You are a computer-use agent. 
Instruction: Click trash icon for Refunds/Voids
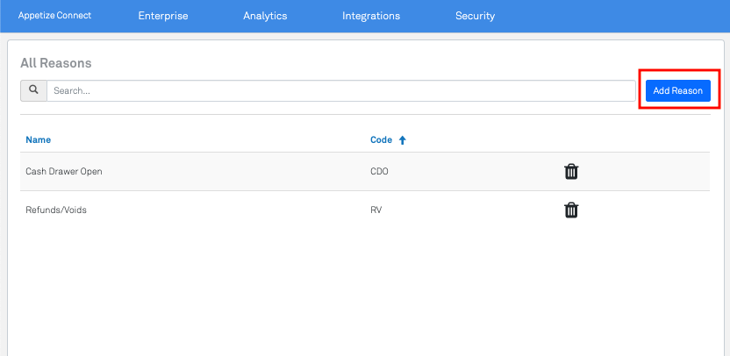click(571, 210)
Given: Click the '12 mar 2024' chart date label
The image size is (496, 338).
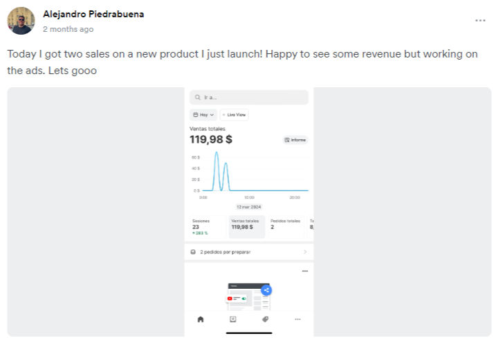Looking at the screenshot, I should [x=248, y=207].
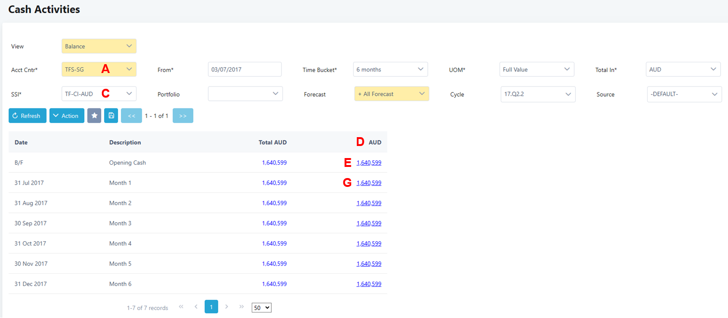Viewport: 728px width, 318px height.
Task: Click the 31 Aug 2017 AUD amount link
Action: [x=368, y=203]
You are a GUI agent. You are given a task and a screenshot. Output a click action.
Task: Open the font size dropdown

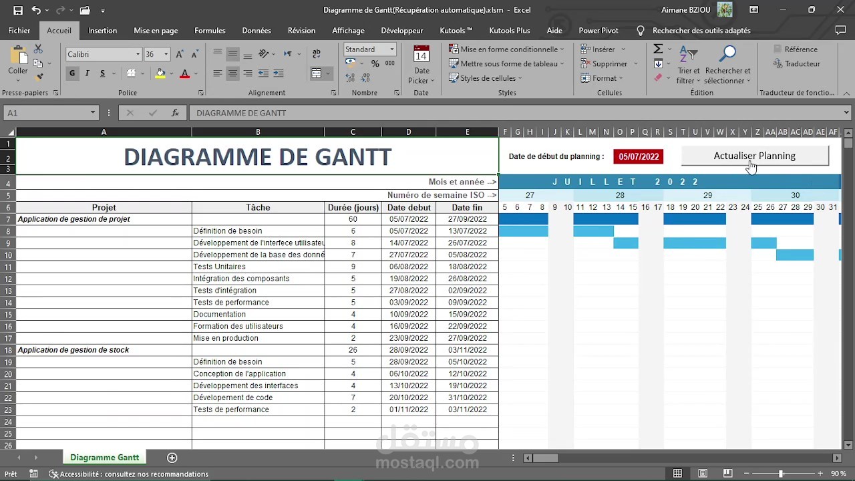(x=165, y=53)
--
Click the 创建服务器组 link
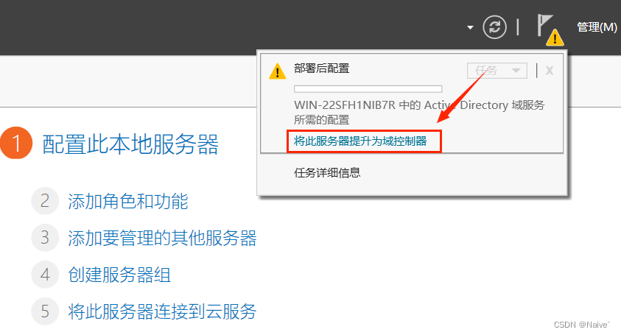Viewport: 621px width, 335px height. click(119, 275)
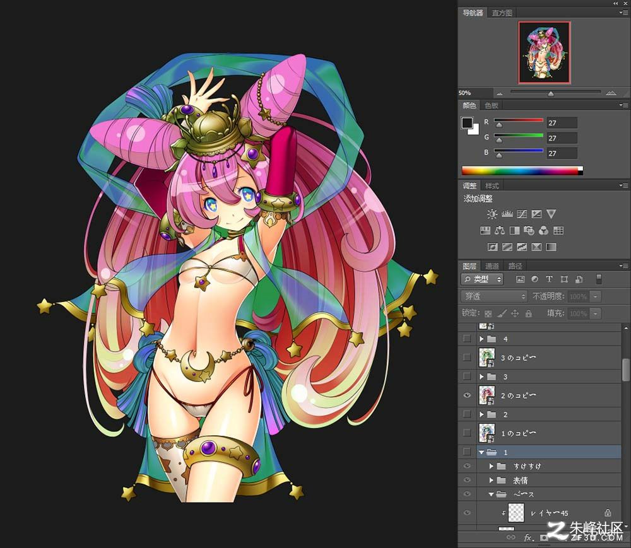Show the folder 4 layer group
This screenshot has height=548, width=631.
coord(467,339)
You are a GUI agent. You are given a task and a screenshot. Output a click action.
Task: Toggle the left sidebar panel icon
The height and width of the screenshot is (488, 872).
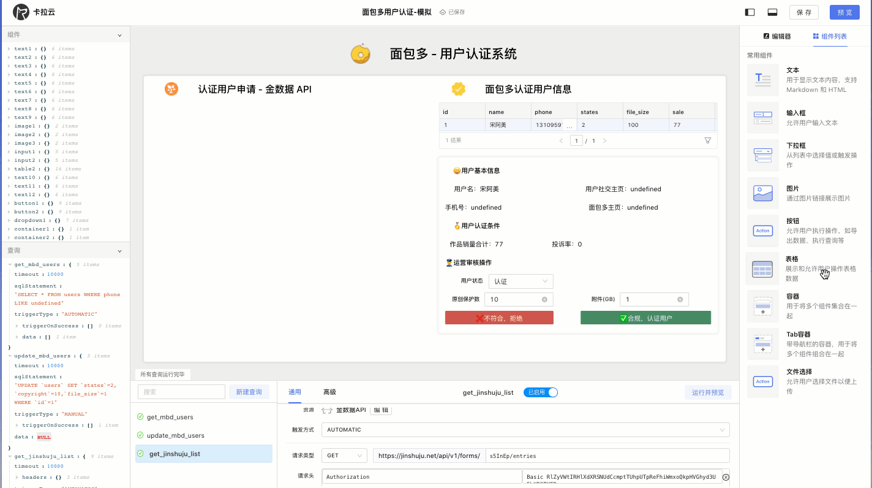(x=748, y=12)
* * *
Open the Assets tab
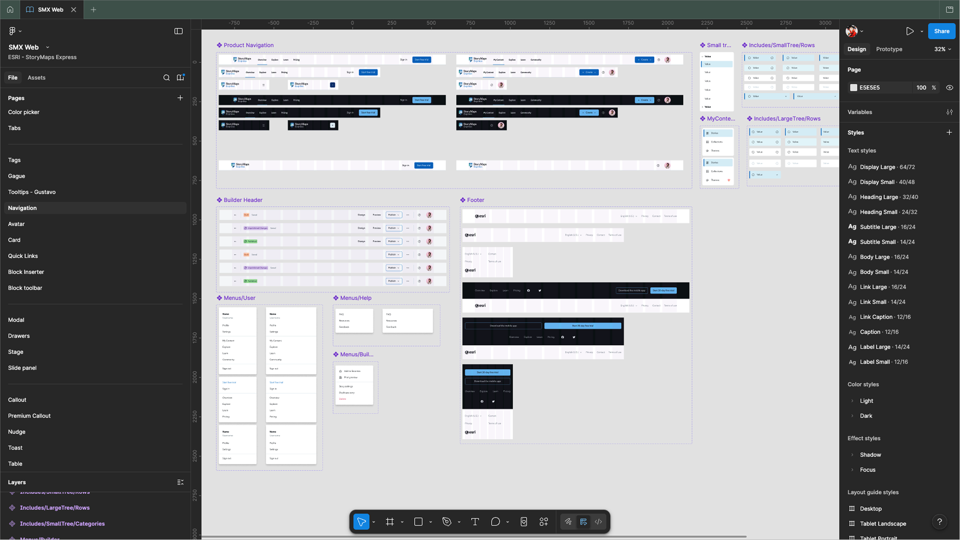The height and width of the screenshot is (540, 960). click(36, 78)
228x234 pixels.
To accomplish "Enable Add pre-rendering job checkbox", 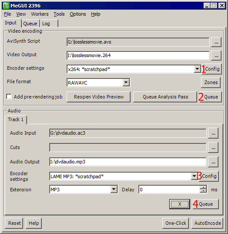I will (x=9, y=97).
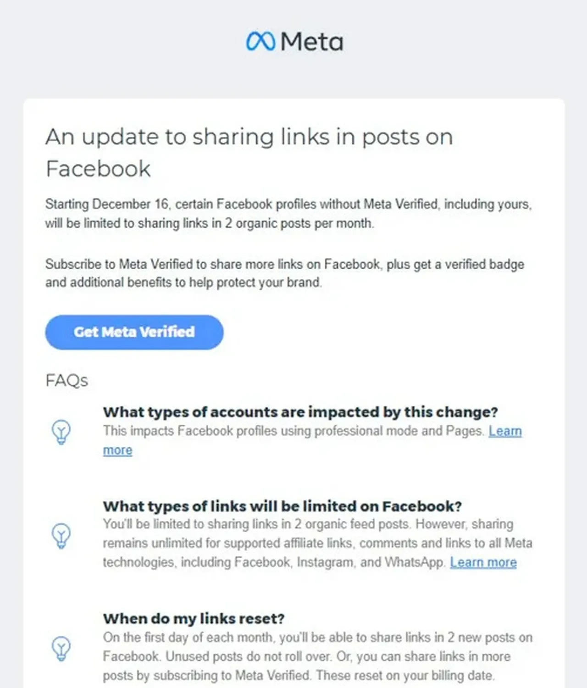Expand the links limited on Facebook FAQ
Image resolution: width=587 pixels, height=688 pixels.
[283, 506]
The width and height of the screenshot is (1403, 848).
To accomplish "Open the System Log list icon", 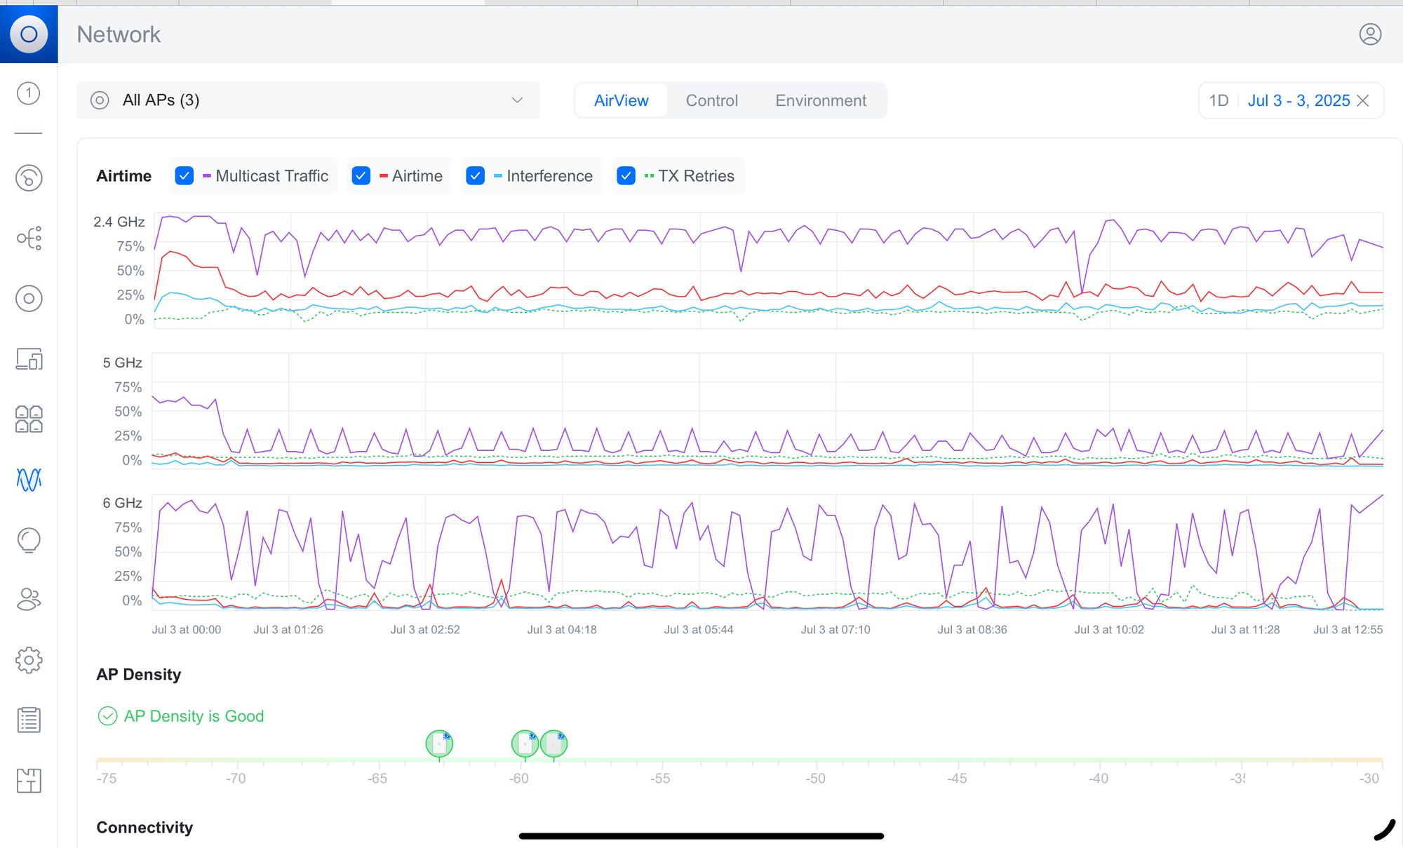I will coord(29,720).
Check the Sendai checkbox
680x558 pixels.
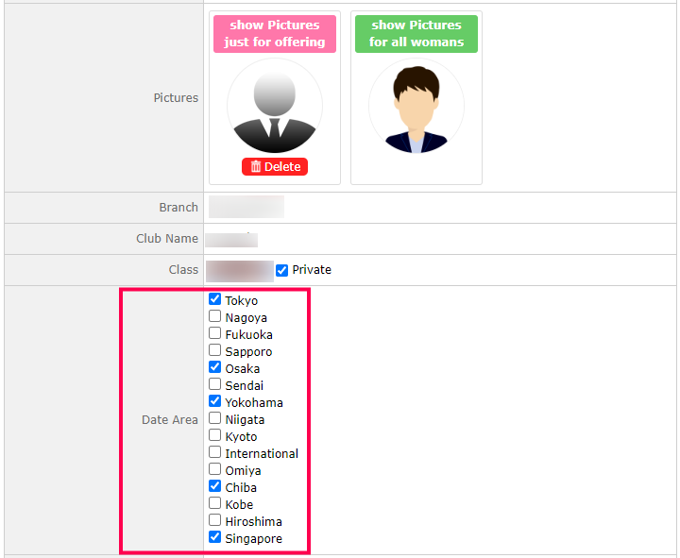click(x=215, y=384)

### Goal of the exercise
Retype the records word for word, starting at the line that contains "You are a computer-use agent." and stopping after the line that contains "(x=165, y=53)", and leave the pictures out.

### Written solution
You are a computer-use agent. 
Instruction: Click trash icon for Refunds/Voids
click(571, 210)
Given: Click the '12 mar 2024' chart date label
The image size is (496, 338).
Looking at the screenshot, I should [x=248, y=207].
Viewport: 728px width, 318px height.
Task: Click the 31 Aug 2017 AUD amount link
Action: [x=368, y=203]
You are a GUI agent. You are given a task and a screenshot. Output a click action.
Task: Open the font size dropdown

(x=165, y=53)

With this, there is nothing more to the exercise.